The above trace shows that the readahead logic is working pretty well,
however the max readahead size(32 pages) is way too small. This can
also be confirmed in the following table, where the average readahead
request size/async_size and actual readahead I/O size are all 30.

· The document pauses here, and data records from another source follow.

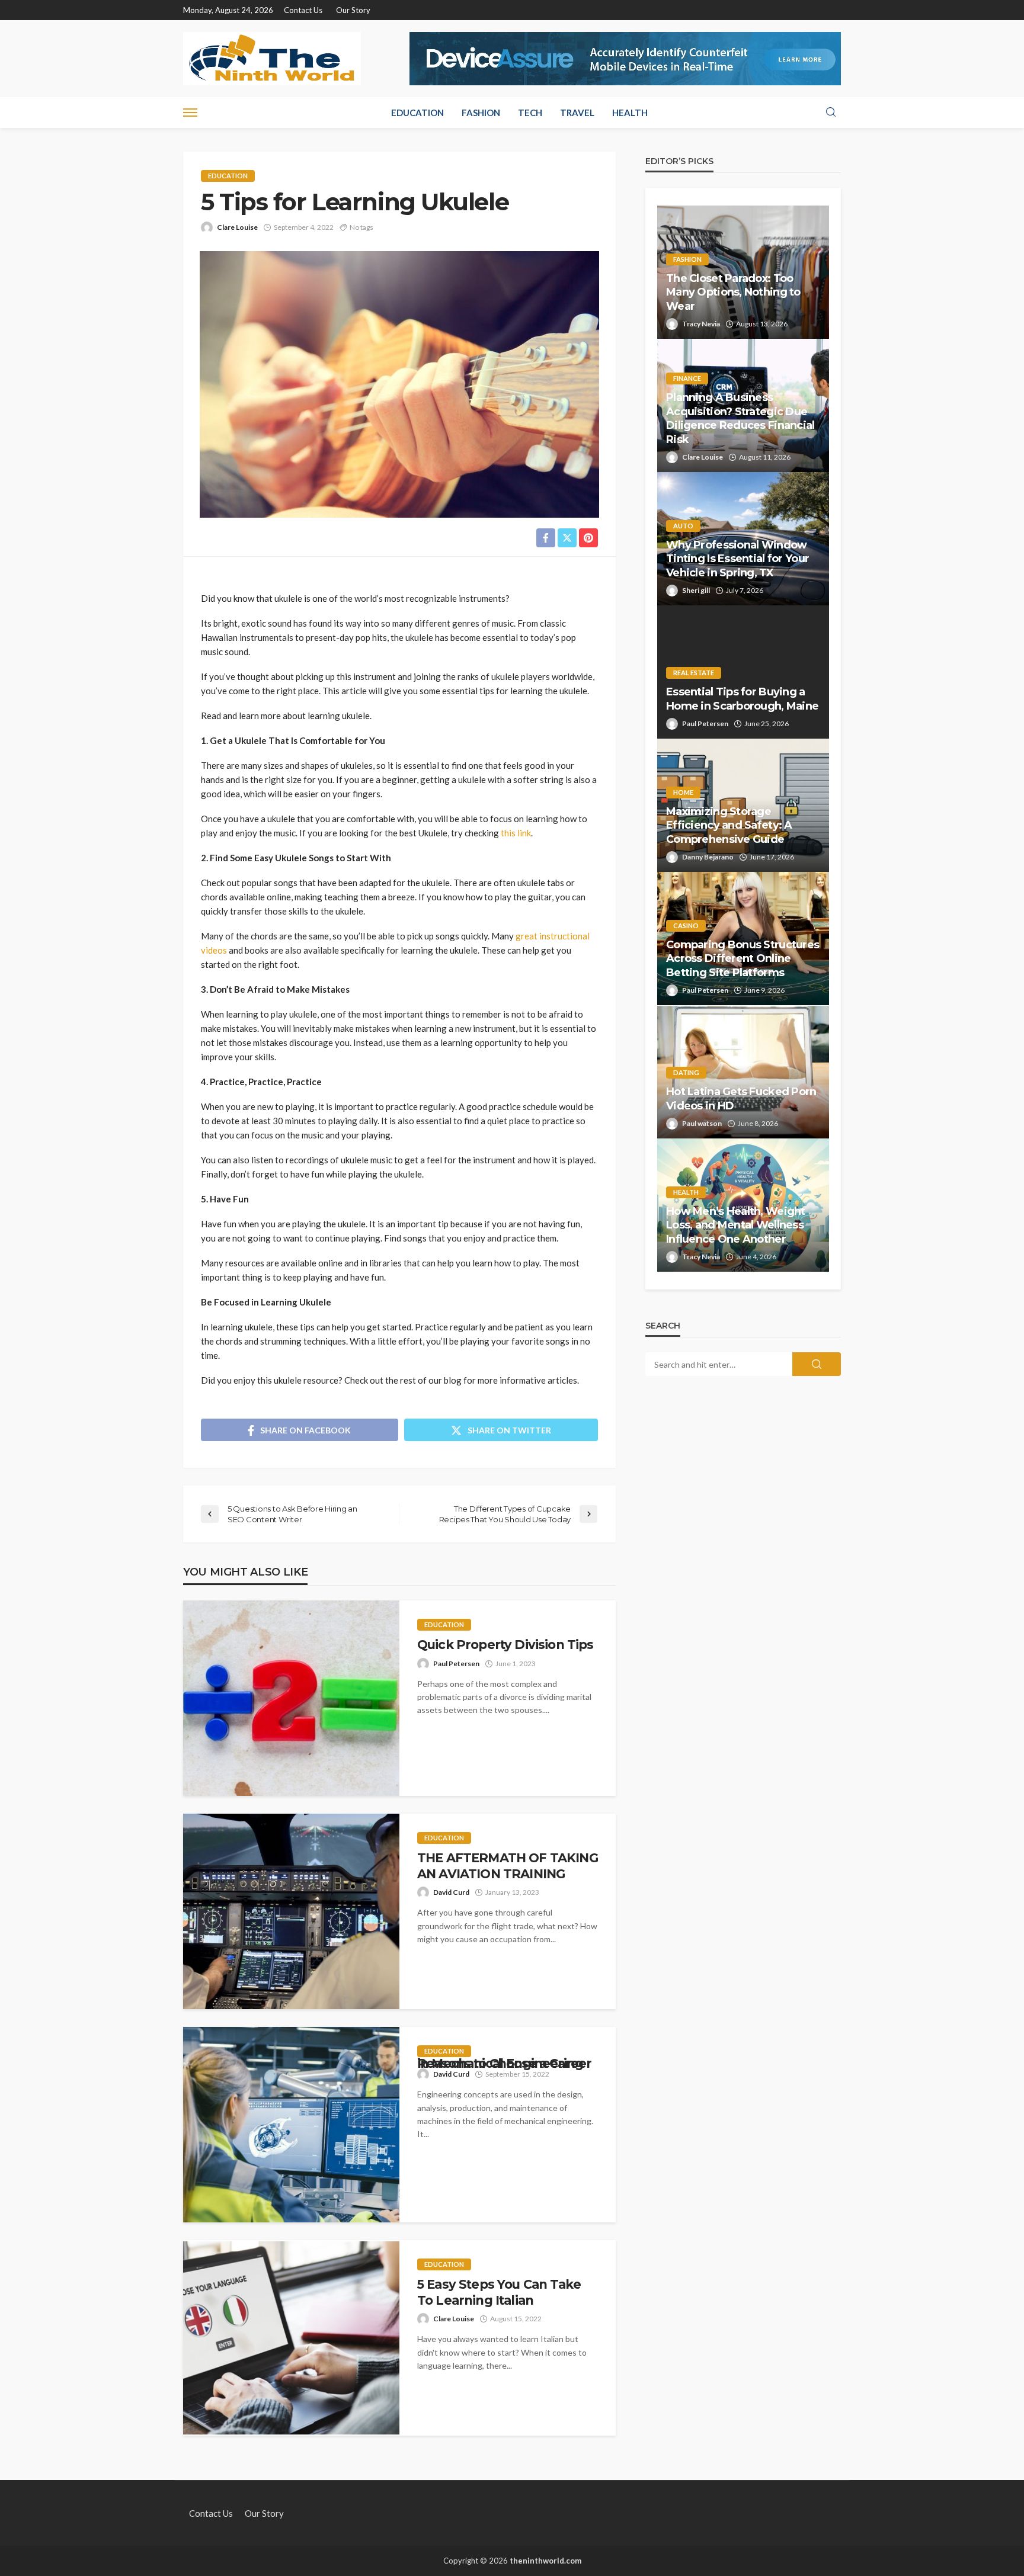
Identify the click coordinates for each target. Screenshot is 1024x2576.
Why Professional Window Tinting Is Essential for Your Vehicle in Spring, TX (737, 558)
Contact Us (303, 10)
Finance (687, 378)
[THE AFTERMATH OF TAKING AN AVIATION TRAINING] (291, 1911)
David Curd (451, 1892)
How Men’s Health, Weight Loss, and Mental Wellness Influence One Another (735, 1225)
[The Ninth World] (272, 58)
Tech (530, 112)
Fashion (481, 112)
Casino (686, 925)
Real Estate (693, 672)
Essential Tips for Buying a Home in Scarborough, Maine (742, 698)
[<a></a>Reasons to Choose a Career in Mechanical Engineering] (291, 2124)
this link (516, 832)
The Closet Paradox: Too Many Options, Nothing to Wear (733, 292)
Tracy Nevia (701, 323)
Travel (577, 112)
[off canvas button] (190, 112)
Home (683, 792)
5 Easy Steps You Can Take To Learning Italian (499, 2292)
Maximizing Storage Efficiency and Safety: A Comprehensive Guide (729, 825)
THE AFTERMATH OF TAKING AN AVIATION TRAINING (507, 1865)
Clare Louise (237, 227)
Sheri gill (696, 590)
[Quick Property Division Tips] (291, 1698)
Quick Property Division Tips (507, 1644)
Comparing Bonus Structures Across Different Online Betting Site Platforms (742, 958)
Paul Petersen (456, 1663)
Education (417, 112)
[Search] (831, 112)
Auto (683, 526)
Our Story (353, 10)
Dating (686, 1072)
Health (630, 112)
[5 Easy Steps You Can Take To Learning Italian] (291, 2338)
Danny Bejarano (708, 856)
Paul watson (702, 1123)
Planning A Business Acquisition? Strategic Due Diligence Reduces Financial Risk (740, 418)
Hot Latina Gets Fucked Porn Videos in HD (741, 1098)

linux-4dtq:/ # cat /sys/kernel/debug/readahead/stats
pattern count sync_count eof_count size async_size actual
none 0 0 0 0 0 0
initial0 71 71 41 4 3 2
initial 23 23 0 4 3 4
subsequent 3845 4 21 31 31 31
marker 4222 0 1 31 31 31
trail 0 0 0 0 0 0
oversize 0 0 0 0 0 0
reverse 0 0 0 0 0 0
stride 0 0 0 0 0 0
thrash 0 0 0 0 0 0
mmap 135 135 15 32 0 17
fadvise 180 180 180 0 0 1
random 23 23 2 1 0 1
all 8499 436 260 30 30 30
^^^^^^^^^^^^^^^^^^^^^^^^

I suspect that your main performance problem comes from the small read/readahead size.
If larger values are used, even the vanilla 2.6.27 kernel will perform well.